The mobile payments landscape has changed drastically over the past few months, with the announcement and subsequent release of Apple Pay. And it looks like 2015 may be even bigger.Re/Code's Jason Del Rey reported that Samsung, one of the biggest smartphone manufacturers in the world, was in talks with the Boston-based mobile wallet company LoopPay to power a Samsung mobile payments system. LoopPay uses a magnetic stripe emulator to mimic a credit or debit card swipe without actually swiping your card. The technology is different from Near-Field Communication (NFC) which Apple Pay and Google Wallet use, which could be why Samsung is interested in LoopPay.
But Samsung's response to Apple Pay looks pretty half-baked. First, it requires new, separate equipment, either a dongle or a new POS system. Second, past Samsung failures in ecosystem-building will hamper attempts to get critical mass: do you remember ChatON, which was supposed to compete with iMessage, but failed to take off and has been rumored to be closing? And third, it is much less elegant than Apple Pay, where Apple owns both the operating system and the hardware, so can deeply integrate the two.

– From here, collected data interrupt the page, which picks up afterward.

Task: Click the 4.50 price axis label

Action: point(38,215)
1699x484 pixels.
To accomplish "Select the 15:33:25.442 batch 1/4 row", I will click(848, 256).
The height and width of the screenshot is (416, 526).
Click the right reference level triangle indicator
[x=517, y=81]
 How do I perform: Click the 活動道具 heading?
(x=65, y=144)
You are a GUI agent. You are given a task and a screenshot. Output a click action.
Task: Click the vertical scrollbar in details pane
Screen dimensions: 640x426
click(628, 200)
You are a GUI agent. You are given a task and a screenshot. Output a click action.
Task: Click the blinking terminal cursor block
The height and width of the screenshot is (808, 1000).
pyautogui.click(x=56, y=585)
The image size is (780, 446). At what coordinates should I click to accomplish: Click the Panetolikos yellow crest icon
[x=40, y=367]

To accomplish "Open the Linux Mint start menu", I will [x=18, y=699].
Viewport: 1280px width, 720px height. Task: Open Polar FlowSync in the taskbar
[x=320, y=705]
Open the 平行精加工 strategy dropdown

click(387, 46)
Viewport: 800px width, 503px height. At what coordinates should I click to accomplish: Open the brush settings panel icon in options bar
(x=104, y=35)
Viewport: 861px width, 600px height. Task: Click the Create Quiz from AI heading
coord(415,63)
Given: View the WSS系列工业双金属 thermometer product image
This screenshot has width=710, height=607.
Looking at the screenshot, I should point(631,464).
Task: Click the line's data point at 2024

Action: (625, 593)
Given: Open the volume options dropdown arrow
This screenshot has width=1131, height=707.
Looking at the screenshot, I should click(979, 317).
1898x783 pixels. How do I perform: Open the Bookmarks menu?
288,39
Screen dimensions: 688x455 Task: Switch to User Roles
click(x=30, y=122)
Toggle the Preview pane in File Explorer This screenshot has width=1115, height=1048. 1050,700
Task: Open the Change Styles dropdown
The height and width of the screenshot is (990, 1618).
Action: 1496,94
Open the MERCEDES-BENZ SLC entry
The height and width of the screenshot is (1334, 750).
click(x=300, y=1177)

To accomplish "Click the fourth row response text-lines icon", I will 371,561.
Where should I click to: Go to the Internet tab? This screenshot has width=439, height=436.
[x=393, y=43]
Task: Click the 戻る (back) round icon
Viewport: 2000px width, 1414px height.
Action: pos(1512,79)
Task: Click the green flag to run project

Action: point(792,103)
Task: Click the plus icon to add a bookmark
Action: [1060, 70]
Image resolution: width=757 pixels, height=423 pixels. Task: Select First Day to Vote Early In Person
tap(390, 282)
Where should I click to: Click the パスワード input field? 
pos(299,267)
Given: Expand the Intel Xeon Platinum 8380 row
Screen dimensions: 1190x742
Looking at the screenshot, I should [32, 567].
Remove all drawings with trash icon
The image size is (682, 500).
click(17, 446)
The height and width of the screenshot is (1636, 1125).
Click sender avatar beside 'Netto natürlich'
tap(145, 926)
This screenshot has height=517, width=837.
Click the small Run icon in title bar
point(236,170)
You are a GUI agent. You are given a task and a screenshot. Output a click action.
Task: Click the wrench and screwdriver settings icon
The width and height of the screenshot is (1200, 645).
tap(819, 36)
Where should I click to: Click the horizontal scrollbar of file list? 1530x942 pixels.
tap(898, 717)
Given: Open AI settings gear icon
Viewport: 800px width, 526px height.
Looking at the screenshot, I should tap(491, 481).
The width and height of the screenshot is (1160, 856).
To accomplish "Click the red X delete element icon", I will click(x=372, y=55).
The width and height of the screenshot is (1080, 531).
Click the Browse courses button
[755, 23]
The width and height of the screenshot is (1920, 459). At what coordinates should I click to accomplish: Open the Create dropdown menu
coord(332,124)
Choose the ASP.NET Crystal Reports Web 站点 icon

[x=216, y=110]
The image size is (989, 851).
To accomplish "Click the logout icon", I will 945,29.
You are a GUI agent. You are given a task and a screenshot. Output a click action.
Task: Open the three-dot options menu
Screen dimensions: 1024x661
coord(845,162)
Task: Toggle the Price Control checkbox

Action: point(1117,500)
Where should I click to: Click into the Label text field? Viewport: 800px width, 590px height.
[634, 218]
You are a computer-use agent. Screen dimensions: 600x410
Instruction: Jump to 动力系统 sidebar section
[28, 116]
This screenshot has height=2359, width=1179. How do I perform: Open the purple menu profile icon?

The company should be focusing on in-app payments, where Apple is expecting the bulk of the transaction volume for Apple Pay to take place. When Apple Pay first launched, Apple SVP Eddy Cue told the Wall Street Journal that "he expects the biggest share of early Apple Pay transactions to be in-app purchases."
Here's the thing about in-store payments: using a credit card isn't that difficult right now. In fact, people have grown accustomed to using credit cards so much that new mobile wallet technologies have found it difficult to change user behavior. In theory, loyalty programs serve as an incentive for customer. Apple doesn't have a loyalty program yet, but media reports (by me) say that Apple is developing one.
Also, while mobile wallets are presumably safer than mag-stripe credit cards, the upcoming shift to EMV adoption solves a lot of fraud issues that have plagued companies like Home Depot and Target. Mobile wallet providers have said customers would use their products for the added security, however analysts and experts in financial technology agree that security isn't a good enough reason to drive adoption.
With most expecting transactions to move online, companies and smartphone manufacturers should be focusing on making both in-store payments faster and more secure, but also be focusing on e-commerce and in-app payments just as heavily.